Nibbana is absence of craving and suffering yet presence of peace because these describe the same reality from different perspectives.
Nibbana appears paradoxical in Buddhist texts because it is described simultaneously as emptiness and as supreme peace. The Udana, an early Buddhist scripture, calls nibbana "the unborn, the unbecome, the unmade, the unfabricated." Yet the same tradition describes it as "the supreme happiness," "the secure," and "the deathless." This is not contradiction but the inevitable problem of using language to describe an experience that transcends ordinary categories of thought.
The apparent contradiction dissolves when we understand that "absence" and "presence" are themselves dualistic concepts we impose on reality. Nibbana is neither empty nor full in the way we conventionally understand these terms. Rather, these descriptions point to the same experience from different angles: what is absent (suffering, craving, delusion) and what remains (peace, freedom, clarity).
Early Buddhist texts emphasize absence because suffering's root causes—greed, hatred, and delusion—must cease for liberation to occur. The Dhammapada states that nibbana is the "non-return" and the "unconditioned." This absence is not mere emptiness but the cessation of the three poisons that generate all suffering.
The Majjhima Nikaya describes nibbana as the stopping (nirodha) of craving, which is central to the Second Noble Truth teaching. When craving stops, the entire mechanism of suffering—driven by wanting, aversion, and ignorance—ceases to function. This cessation is real and positive precisely because suffering was real and negative. The absence of a fever is itself a form of health.
Yet nibbana is not mere negation. The Itivuttaka describes it as a state where "there is neither this world nor the other world." But it also speaks of "the peaceful, the sublime, the undying" and explicitly states that those who realize nibbana experience "supreme happiness." This peace is not simply the absence of pain—similar to how dreamless sleep ends pain but is not enlightenment.
The Samyutta Nikaya records the Buddha saying that nibbana is peaceful, it is tranquil, and it is the supreme goal precisely because craving has been extinguished. The peace is inherent to the unconditioned state itself. This is why enlightened individuals in Buddhism are described as joyful, equanimous, and radiant—not merely as people who no longer suffer, but as those who have accessed something positive.
The Pali Canon itself acknowledges this difficulty. The Kena Sutta addresses how nibbana cannot be grasped by the ordinary faculties of mind because it is "that whereby the world is known, but which itself is not known." Buddhist philosophy recognized that nibbana transcends conceptual thinking, so descriptions must inevitably be incomplete.
Later Buddhist schools, particularly Mahayana traditions, developed more elaborate frameworks. Some Mahayana texts describe Buddha-nature or Buddha-essence as present in nirvana rather than merely absent.

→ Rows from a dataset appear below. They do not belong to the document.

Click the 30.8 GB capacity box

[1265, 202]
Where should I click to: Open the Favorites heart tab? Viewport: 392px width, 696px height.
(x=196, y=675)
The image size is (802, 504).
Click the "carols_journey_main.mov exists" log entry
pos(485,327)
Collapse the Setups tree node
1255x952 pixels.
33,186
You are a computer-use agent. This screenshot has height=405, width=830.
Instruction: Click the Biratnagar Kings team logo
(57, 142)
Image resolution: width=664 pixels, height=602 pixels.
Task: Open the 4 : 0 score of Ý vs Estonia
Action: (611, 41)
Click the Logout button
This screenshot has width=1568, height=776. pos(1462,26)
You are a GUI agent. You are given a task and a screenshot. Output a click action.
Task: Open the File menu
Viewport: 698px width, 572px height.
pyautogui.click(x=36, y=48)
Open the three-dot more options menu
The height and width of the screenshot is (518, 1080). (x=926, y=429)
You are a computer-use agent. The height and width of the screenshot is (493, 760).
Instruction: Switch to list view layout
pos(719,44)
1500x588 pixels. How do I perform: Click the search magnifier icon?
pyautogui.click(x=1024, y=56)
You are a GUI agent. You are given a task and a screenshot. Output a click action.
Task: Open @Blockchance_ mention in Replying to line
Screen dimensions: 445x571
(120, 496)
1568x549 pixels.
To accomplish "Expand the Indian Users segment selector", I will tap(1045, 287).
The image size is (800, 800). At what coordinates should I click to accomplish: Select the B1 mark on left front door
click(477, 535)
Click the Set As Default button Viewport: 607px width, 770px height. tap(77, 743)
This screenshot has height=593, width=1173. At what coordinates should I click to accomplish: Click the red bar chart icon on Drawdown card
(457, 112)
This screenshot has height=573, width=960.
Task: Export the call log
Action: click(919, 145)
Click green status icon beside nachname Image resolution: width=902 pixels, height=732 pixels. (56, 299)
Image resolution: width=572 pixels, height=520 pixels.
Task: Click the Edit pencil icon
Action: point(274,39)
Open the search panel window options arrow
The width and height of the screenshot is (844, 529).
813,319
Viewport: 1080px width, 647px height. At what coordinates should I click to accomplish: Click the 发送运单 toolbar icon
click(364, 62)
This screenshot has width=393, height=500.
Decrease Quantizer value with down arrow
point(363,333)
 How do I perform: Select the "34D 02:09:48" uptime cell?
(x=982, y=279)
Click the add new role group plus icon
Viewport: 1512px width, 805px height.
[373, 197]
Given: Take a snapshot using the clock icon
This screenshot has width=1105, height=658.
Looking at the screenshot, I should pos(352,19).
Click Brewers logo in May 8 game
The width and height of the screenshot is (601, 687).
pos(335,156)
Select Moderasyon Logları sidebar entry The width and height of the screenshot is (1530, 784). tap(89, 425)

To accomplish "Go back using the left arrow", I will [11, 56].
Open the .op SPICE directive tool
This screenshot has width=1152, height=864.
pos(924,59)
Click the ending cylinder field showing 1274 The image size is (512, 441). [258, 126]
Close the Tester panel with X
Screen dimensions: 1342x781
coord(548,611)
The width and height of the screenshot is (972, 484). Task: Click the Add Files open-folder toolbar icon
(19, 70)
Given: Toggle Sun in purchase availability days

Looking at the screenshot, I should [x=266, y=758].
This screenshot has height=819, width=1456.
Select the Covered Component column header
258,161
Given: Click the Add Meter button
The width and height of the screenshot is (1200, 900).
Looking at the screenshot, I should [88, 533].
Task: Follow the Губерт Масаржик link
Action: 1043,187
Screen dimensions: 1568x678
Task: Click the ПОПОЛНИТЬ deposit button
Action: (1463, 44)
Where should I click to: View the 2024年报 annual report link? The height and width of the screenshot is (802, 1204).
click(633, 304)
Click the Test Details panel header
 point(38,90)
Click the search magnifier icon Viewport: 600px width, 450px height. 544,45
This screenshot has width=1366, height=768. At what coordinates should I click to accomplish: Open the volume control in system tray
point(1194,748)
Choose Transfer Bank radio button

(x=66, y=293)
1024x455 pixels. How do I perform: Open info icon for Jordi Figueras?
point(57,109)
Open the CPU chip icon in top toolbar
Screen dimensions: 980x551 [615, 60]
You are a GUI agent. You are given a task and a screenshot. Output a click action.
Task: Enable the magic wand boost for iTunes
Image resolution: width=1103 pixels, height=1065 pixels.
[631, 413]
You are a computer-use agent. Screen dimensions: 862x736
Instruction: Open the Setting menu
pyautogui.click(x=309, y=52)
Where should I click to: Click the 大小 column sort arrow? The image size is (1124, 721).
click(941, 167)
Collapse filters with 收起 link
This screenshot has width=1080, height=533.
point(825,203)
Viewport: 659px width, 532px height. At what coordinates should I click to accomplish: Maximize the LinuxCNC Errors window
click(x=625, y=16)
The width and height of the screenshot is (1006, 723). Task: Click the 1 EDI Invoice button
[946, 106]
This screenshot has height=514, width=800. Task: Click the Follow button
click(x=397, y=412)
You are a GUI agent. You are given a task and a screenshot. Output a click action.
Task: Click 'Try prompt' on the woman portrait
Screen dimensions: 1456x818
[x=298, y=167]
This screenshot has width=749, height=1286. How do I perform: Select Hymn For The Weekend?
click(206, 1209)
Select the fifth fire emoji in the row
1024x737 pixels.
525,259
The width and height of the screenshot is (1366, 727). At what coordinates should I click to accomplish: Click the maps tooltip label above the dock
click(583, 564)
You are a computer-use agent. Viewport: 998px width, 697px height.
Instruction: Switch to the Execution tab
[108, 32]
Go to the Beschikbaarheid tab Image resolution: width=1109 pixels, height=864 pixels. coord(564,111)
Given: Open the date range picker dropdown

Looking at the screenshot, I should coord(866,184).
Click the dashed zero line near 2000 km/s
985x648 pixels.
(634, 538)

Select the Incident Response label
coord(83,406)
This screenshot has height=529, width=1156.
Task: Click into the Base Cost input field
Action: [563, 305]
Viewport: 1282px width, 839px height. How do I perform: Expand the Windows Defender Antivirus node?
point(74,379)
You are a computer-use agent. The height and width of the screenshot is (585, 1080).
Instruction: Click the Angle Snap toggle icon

However, all schools maintain the core Early Buddhist teaching: nirvana is unconditioned and beyond conceptual elaboration, even as language necessarily tries to point toward it.
The dual description serves a pedagogical purpose. For practitioners caught in craving and suffering, emphasizing the absence of these destructive patterns offers hope and direction. For those progressing spiritually, describing nibbana's positive peace maintains motivation and clarifies the goal as something supremely worthwhile, not mere oblivion.
Ultimately, neither description is complete. Nibbana is described as both absence and presence because human language operates in dualities—being and non-being, presence and absence—but nibbana itself transcends all such categories. The Buddha's silence on certain metaphysical questions about nirvana reflects this: some realities cannot be captured in conventional speech without distortion, only approached through practice and direct realization.